Oh yeah here are a couple of more guesses for tomorrow. For a fun little tell on lithium batteris look at ABAT Advanced Battery technologies. They are a PRC (People Republic of China) mfg of lithium batteries. The are due to report a penny in earnings. I’ll say 3 cents and the 4 dollar stock might get a pop. Careful these PRC stocks are shielded and there is lots of room for accounting games.

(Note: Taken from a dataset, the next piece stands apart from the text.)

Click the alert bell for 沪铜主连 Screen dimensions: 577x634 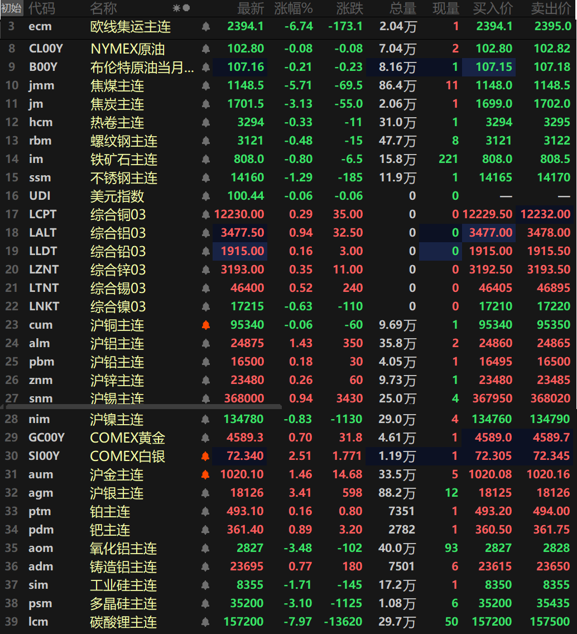point(205,325)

CKR reports tomorrow and I can’t get a solid feel for which way they will go Carl’s Jr, Green Burrito etc could do well. I like their commercials. Keep in mind they are a lame duck stock because they agree to a private equity buy out so don’t expect much either way. To stay in the game, the consensus is 6 cents and I will guess 8 cents. There is no whisper number to be found. PAYX, Pay Chex reports as well expecting 33 cents a share. They are the second largest payroll solutions company in the world (ADP is the first-I think). I would suspect from all the relevant positive employment data out recently that PAYX should have no problem meeting the 33 cents. There have been to analyst upgrades this week and that is a good tell there might be good news. I am guessing 36 cents a share. This is a 32 dollar stock priced at 32 dollars, but it’s got good free cash flow, a dividend yield of 3.3 % and no long term debt. This could be a fun one to watch close.